Aprovecha los materiales y muebles de la casa y les da un nuevo aspecto y un nuevo uso. Desmonta una pieza original, une sus partes de diferente manera y crea cosas nuevas. De una silla, por ejemplo, puede surgir un botellero o una lámpara. También hace objetos solo para decoración.

Empezó con el ganchillo y la tela, después con las cuerdas, madera, hierro, cemento, clavos, hilos, alambres, o incluso ruedas de coche. Empieza a trabajar según sus necesidades del momento.

Le gusta trabajar en la terraza de casa cuando el buen tiempo lo permite. Para hacer cosas más complicadas usa el taller de su hermana, más grande y con más herramientas. Le gusta el arte original, por eso recupera técnicas antiguas, como coser o estampar, y las mezcla con las nuevas tecnologías.

El origen de la afición empezó en Barcelona, cuando hizo unas fundas para las sillas de casa. Como no tenía mucho dinero, usaba los materiales de casa. Después continuó con materiales baratos, fáciles y, sobre todo, manuales.
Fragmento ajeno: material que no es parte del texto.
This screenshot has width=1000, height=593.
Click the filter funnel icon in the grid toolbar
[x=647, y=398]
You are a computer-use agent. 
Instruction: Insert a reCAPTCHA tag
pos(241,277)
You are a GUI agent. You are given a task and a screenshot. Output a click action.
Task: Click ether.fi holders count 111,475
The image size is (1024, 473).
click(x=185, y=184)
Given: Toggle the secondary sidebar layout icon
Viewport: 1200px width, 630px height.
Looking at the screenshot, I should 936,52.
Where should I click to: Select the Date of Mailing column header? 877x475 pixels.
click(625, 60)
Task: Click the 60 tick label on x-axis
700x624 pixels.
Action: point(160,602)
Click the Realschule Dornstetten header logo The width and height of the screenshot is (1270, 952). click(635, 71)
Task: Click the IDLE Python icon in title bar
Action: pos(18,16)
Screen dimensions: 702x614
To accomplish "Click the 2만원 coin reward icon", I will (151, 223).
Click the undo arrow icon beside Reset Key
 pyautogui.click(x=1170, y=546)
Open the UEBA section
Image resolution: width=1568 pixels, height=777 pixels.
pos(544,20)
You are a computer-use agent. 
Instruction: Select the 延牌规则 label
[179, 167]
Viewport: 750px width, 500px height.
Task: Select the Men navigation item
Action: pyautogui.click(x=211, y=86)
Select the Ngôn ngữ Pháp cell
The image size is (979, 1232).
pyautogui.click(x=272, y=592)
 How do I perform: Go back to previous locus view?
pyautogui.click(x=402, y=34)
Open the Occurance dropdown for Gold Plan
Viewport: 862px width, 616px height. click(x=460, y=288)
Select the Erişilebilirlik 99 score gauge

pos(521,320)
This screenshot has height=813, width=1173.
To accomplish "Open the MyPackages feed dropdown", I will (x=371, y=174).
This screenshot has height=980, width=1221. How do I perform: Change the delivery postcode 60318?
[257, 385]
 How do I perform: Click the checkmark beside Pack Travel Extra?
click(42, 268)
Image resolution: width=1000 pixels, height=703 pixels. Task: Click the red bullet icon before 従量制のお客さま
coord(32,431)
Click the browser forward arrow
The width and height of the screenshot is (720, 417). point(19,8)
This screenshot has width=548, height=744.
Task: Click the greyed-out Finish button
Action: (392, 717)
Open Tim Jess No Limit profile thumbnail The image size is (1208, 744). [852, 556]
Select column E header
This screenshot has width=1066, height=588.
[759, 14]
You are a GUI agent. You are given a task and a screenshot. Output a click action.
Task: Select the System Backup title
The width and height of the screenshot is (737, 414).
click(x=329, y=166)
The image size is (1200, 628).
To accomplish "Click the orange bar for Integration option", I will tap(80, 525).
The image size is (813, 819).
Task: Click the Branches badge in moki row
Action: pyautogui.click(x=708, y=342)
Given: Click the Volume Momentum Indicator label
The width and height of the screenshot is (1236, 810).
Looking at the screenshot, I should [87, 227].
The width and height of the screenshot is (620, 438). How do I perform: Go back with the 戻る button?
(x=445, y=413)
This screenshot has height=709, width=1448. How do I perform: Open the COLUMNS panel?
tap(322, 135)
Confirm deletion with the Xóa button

Se inspira en la naturaleza, crea cosas naturales, sencillas, prácticas y cómodas. Le gusta la calidez en la forma y los colores. El mar, la puesta de sol, una playa… No tiene una técnica concreta o estilo definido, simplemente crea.

Solo la artesanía consigue distraerla. Su mundo se para y solo está ella, tranquila. Trabajar con las manos le da sentido a sus proyectos. Conecta con una parte de sí misma antes olvidada. Cree que es algo terapéutico, como leer, correr o dibujar.

Quiere terminar de decorar su casa, ahora trabaja en una mesa grande de hierro, madera y baldosas hidráulicas. No sabe cuál será el siguiente proyecto, pero habrá más.

No se plantea si es artesana, simplemente le gusta hacer sus proyectos. Es un trabajo, sobre todo, para ella. También puede hacer cosas para sus amigos o familiares, pero siempre gratis. Para ella no es una profesión, sino un trabajo atemporal.